Stored items from a collection:
= Beginning of Section =
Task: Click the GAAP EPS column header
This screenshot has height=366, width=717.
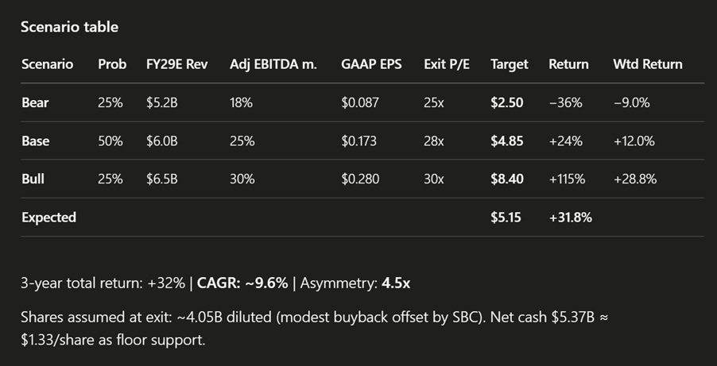Action: pyautogui.click(x=371, y=64)
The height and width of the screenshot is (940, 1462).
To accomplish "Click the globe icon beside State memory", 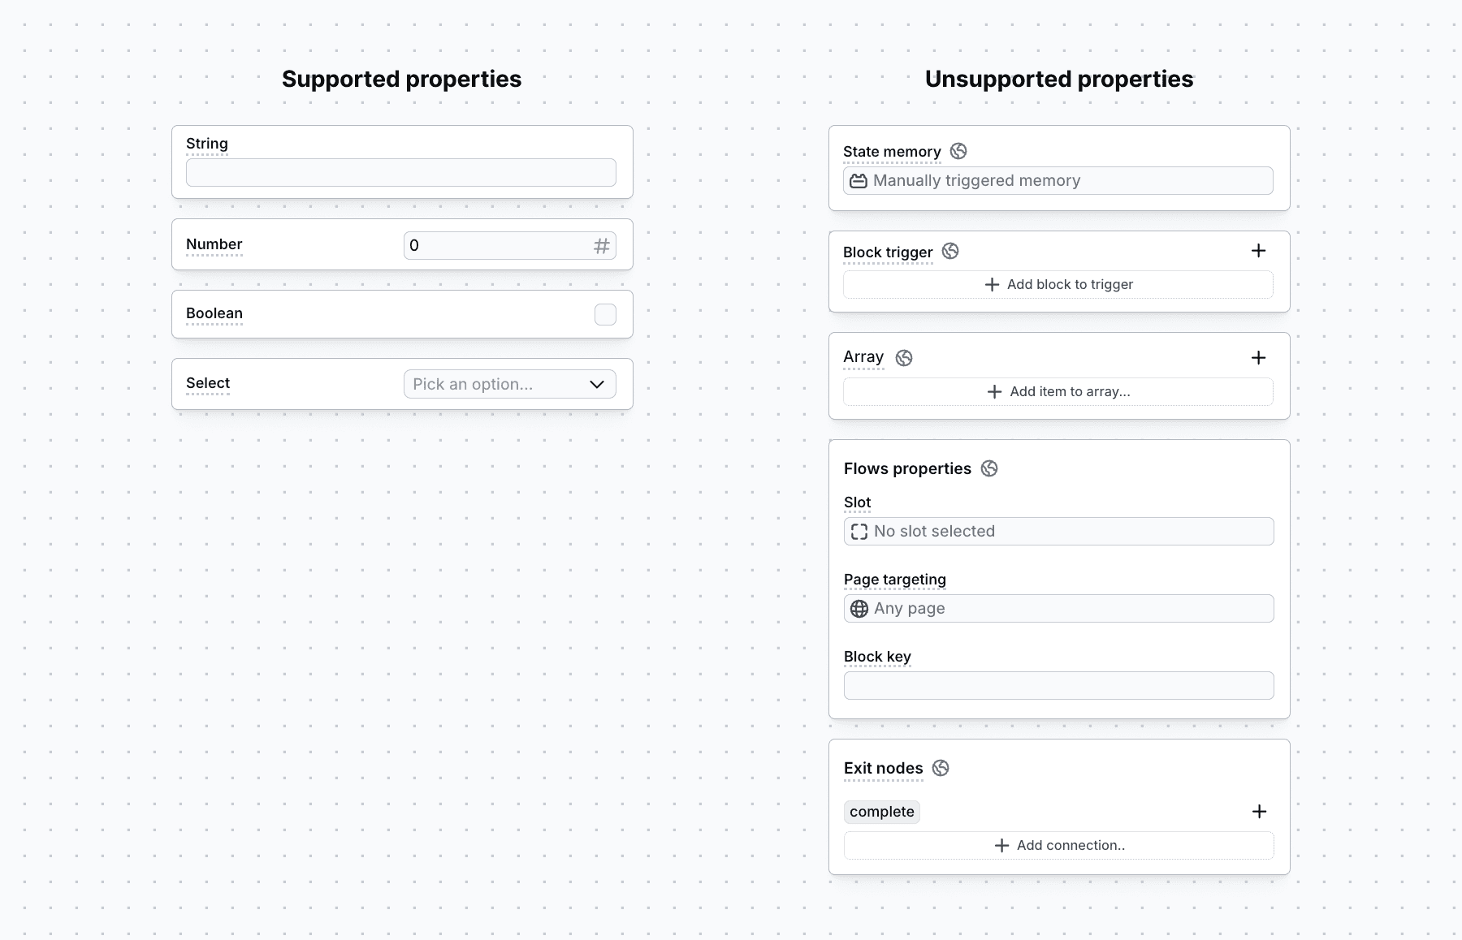I will (x=960, y=151).
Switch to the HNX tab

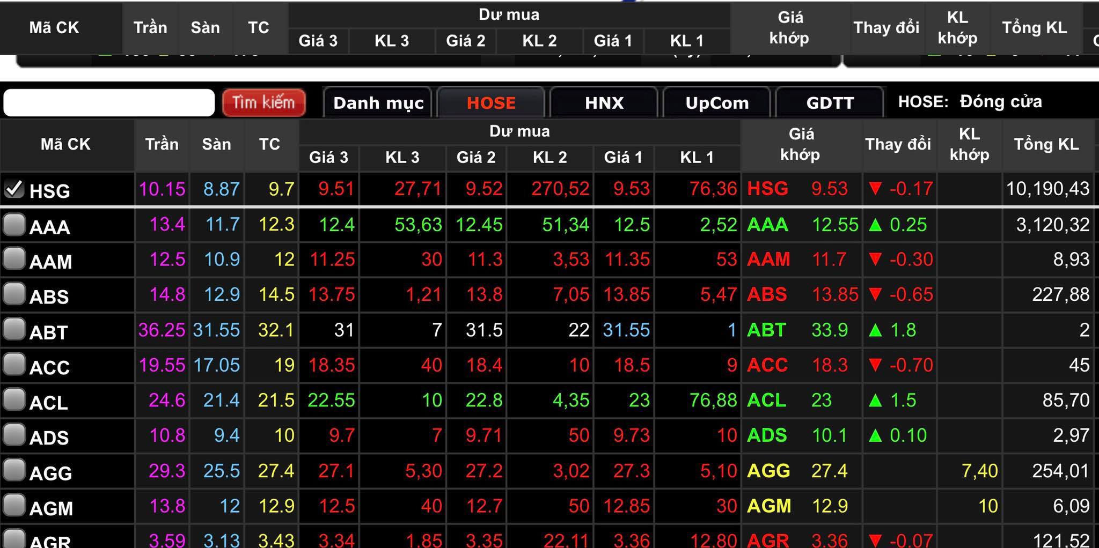(604, 102)
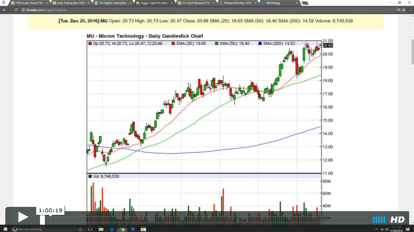
Task: Click the blue SMA (200) legend swatch
Action: pos(259,43)
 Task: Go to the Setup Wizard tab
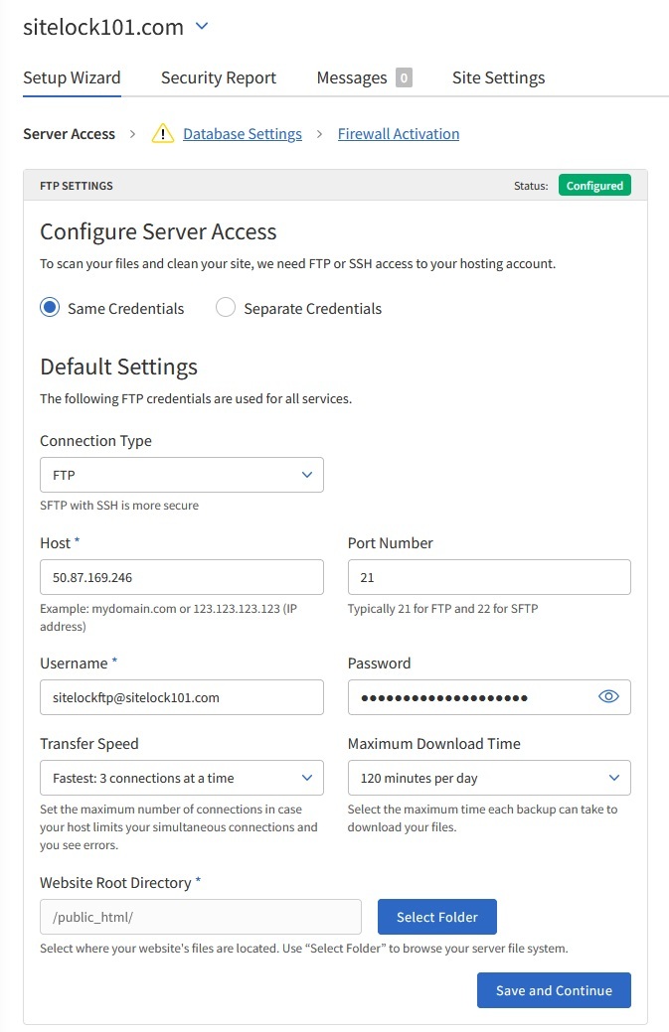click(72, 77)
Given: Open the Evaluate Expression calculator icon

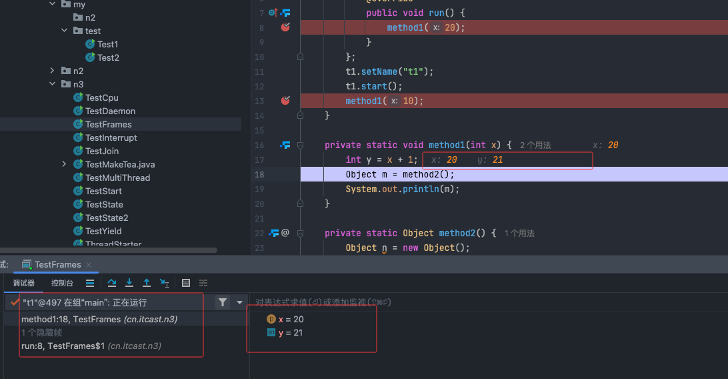Looking at the screenshot, I should point(186,283).
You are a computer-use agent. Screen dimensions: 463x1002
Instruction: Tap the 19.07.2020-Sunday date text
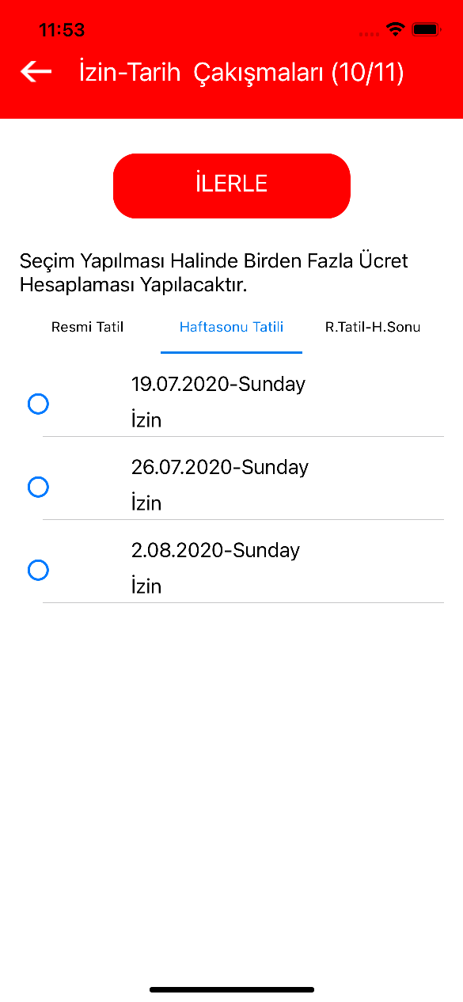pyautogui.click(x=218, y=385)
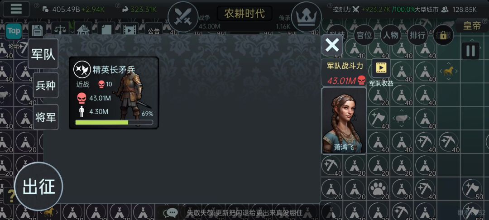489x220 pixels.
Task: Tap the crossed swords war icon
Action: 183,16
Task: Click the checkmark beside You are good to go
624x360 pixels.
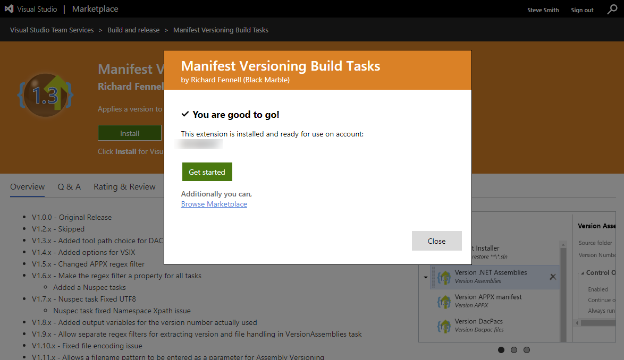Action: [x=185, y=113]
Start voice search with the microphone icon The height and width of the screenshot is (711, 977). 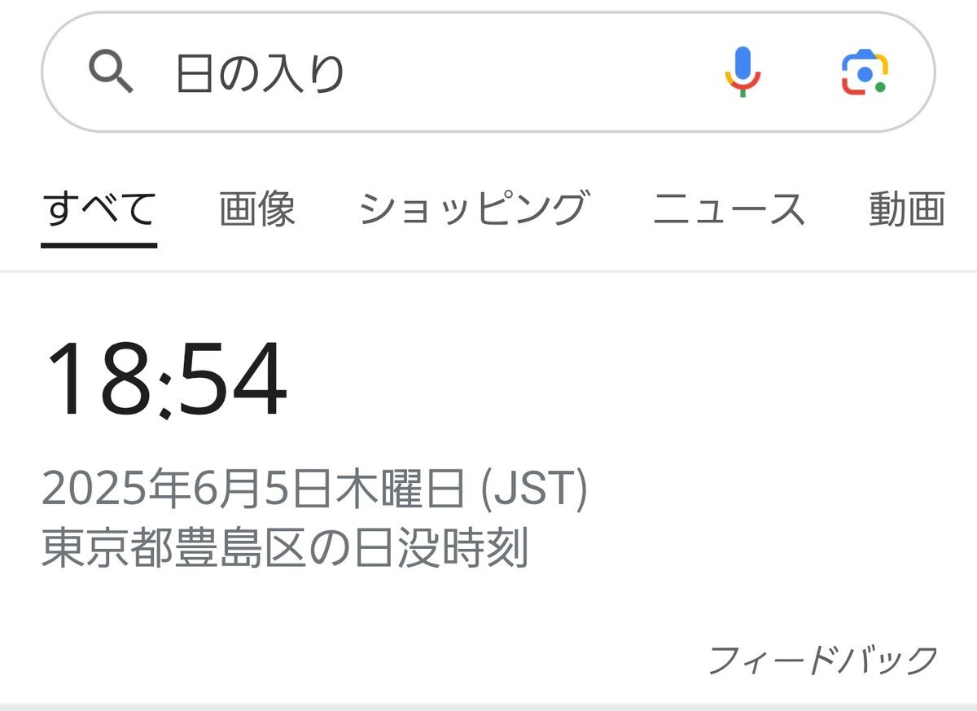[x=743, y=72]
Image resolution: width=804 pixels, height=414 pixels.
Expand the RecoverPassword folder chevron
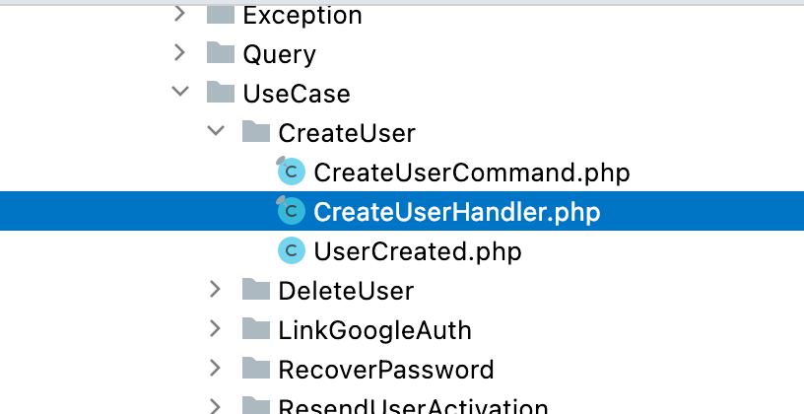click(215, 368)
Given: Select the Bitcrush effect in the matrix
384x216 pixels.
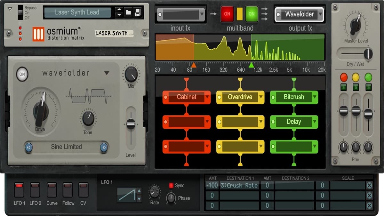Looking at the screenshot, I should [294, 97].
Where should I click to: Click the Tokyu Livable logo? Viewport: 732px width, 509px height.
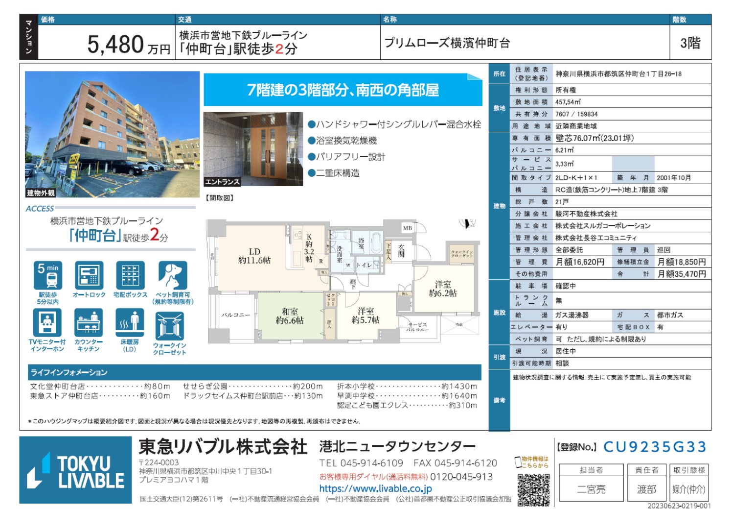click(76, 470)
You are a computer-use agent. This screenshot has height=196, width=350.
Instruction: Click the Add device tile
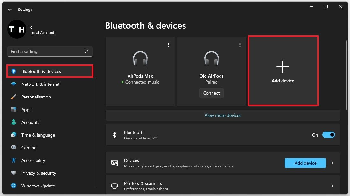point(283,71)
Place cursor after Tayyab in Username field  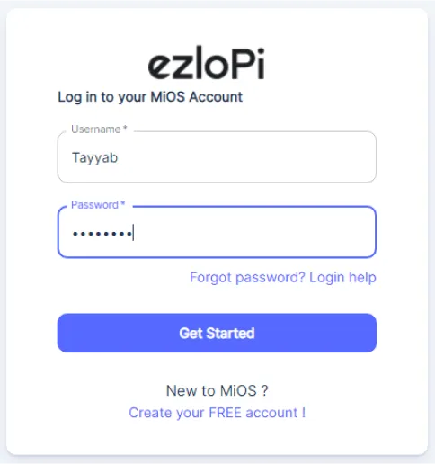119,158
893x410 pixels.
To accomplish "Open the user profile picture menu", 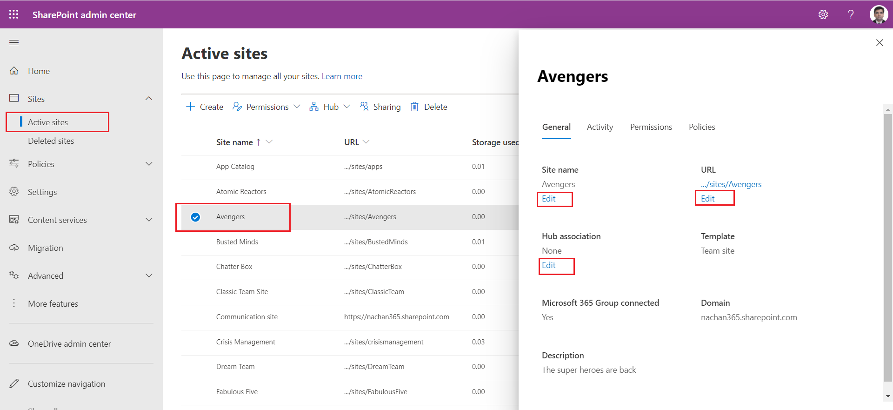I will [x=879, y=14].
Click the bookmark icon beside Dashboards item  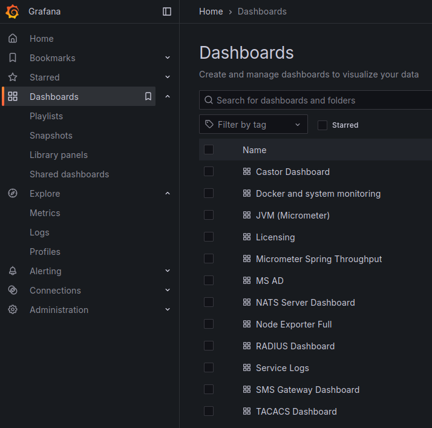148,96
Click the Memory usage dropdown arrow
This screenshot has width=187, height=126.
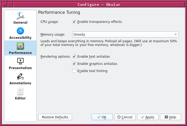[x=176, y=35]
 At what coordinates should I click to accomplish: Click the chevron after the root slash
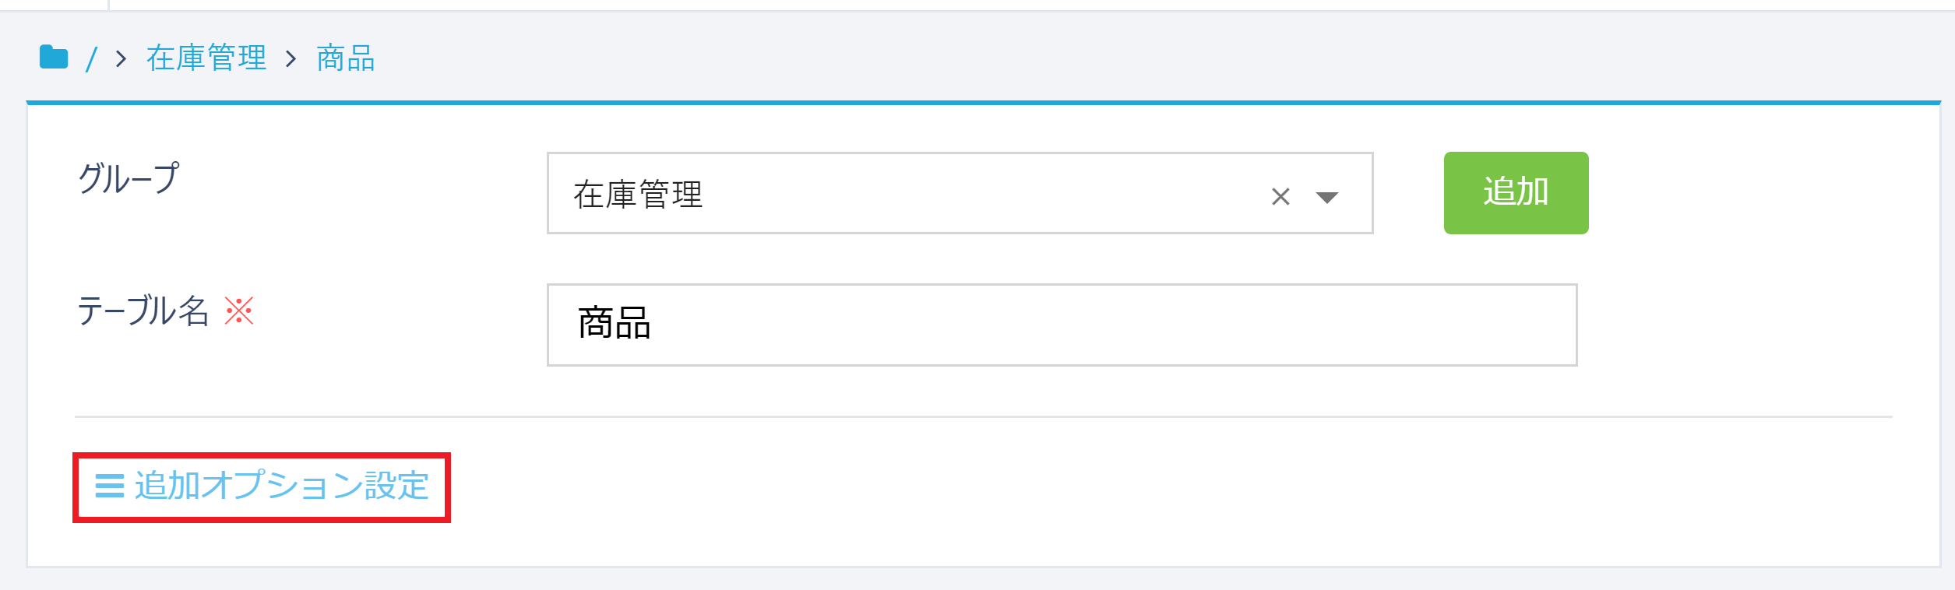(x=121, y=58)
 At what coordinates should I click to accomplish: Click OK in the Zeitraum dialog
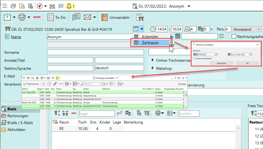click(x=247, y=63)
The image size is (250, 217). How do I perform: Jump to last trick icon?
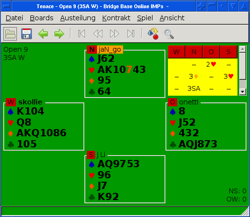click(x=131, y=34)
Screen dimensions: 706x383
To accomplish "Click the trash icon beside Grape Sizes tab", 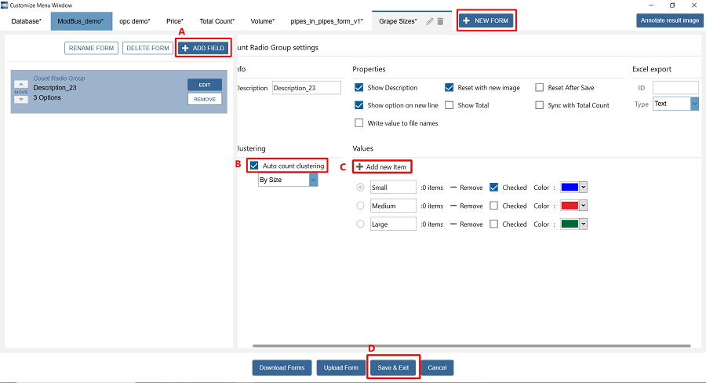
= End of Section =
* [Task to complete]: Repeat word for word, leaving out the pictures, each line of the records from the line that holds "Screen dimensions: 706x383" through the final one.

* [Task response]:
Screen dimensions: 706x383
To accomplish "Click the trash icon beside Grape Sizes tab", 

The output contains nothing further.